As the new year settles in, I can't help but think that 2020 could well be one of the most challenging I will have faced as an agronomist, with a lot of comparisons drawn to previous years, especially 2012. However, the optimist in me also looks at the challenge of a serious opportunity to deliver significant value to our farming clients. 2013 wasn't the disaster we all thought it was going to be, but we need the weather gods to be favourable. As one of my senior clients says: "It always averages itself out” – worth remembering in times like these.
The opportunity for me as an agronomist is that I feel, with challenging conditions, I get the opportunity to help my clients with the best advice I can give. If the weather was perfect, agronomy in some senses would be relatively straightforward.

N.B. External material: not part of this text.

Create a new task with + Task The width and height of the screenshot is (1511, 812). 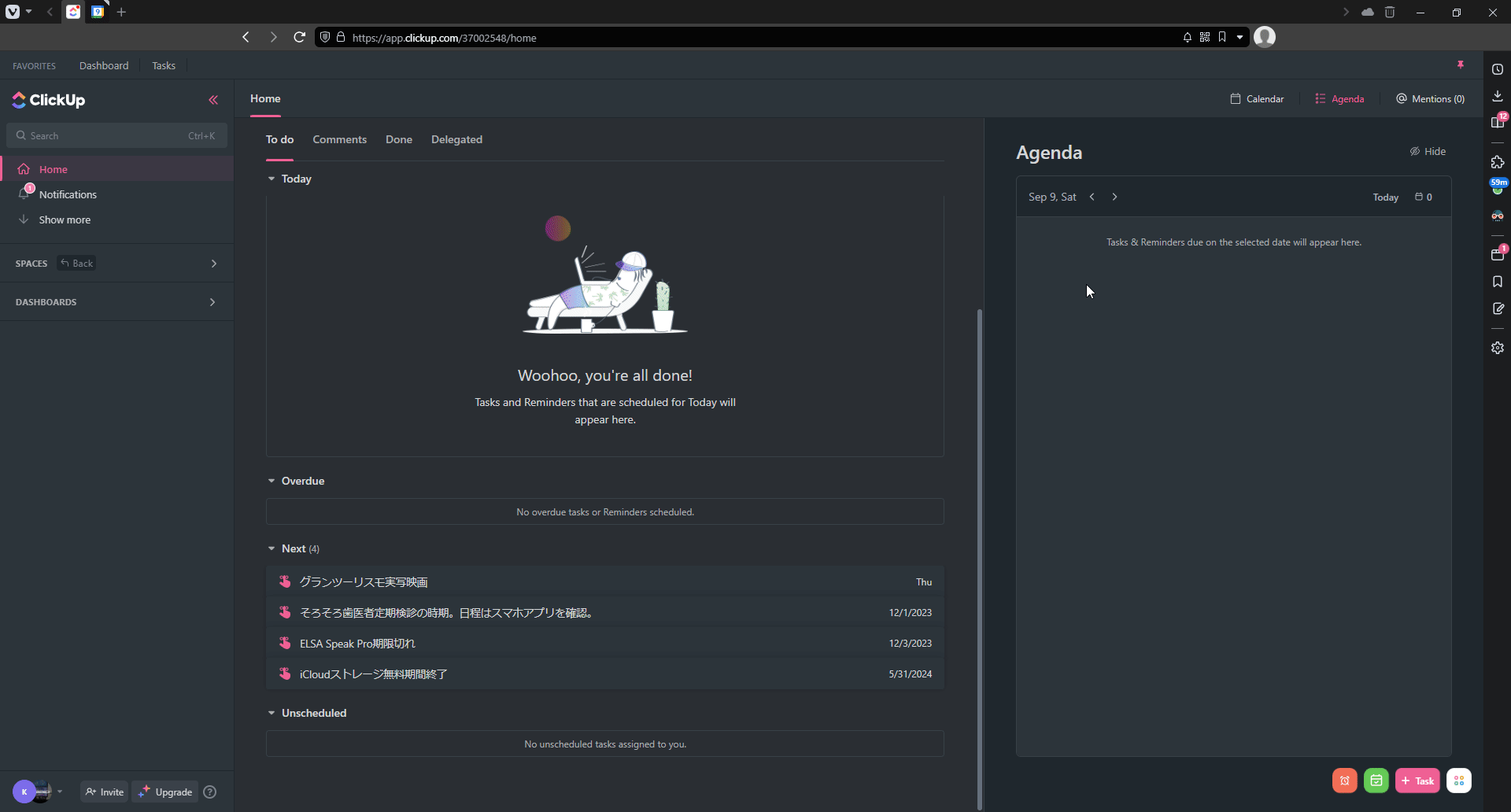(1417, 781)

This year we can influence crops to achieve their maximum potential and demonstrate our ability to match that to cost-effective inputs. All areas of crop management advice will be necessary in order to deliver optimum returns, especially in the areas of nutrition, cultivation, and soil health, to repair some of the damage. The key piece of advice I am trying to stick to is to navigate our way through the current situation without having a long-term impact on the rotations. Crop financials will play a major part in that discussion.
On farm, the priority is winter barley, which has not received any herbicide yet – with annual meadow grass, broad-leaved weeds and BYDV being a serious concern in untreated fields. The fields which we would usually treat in a 'one-pass' autumn herbicide and pyrethroid insecticide BYDV spray are now growing significant levels of AMG which is tillering, and realistically we are looking at suppression rather than control at this stage. Broad-leaved weeds will be dispatched with herbicide mixes as soon as temperatures are warm enough to do so.
Thankfully, we have more contact options in what wheat is in the ground to deal with annual meadow grass in a contact treatment. Fields that were drilled, that have more sinister grass weeds, generally received pre or early post emergence flufenacet-based sprays last autumn. I'm hoping that has kept most weeds at manageable levels, although contact follow-ups where they will offer cost-effective activity are likely to be necessary.
What oilseed rape I have remaining post the long autumn of cabbage stem flea beetle pillaging (who knew they could swim?) is facing strong pigeon pressure - it's unsurprising to see that they are very hungry with so little viable or even forward OSR around. Early nitrogen applied to viable but low green area index (GAI) crops and deploying as many pigeon deterrents as possible will be key to getting the crop away. Those crops that couldn't get up and away last spring weren't strong enough to beat the next pest-the pollen beetle – so we must learn from that.
Soil sampling continues at pace between shooting invites and delivering NRoSO meetings. Making good decisions for the potato crop in terms of varieties, nutrition, rotations, and PCN population management as well as required treatments is important to get fixed at this stage.
Following four years at Harper Adams University College, David joined Hutchinsons. He is now Yorkshire area manager for the company and was crowned Food & Farming Industry Awards Agronomist of the Year 2019. The size of farms he advises on varies from 40ha to over 1,000ha.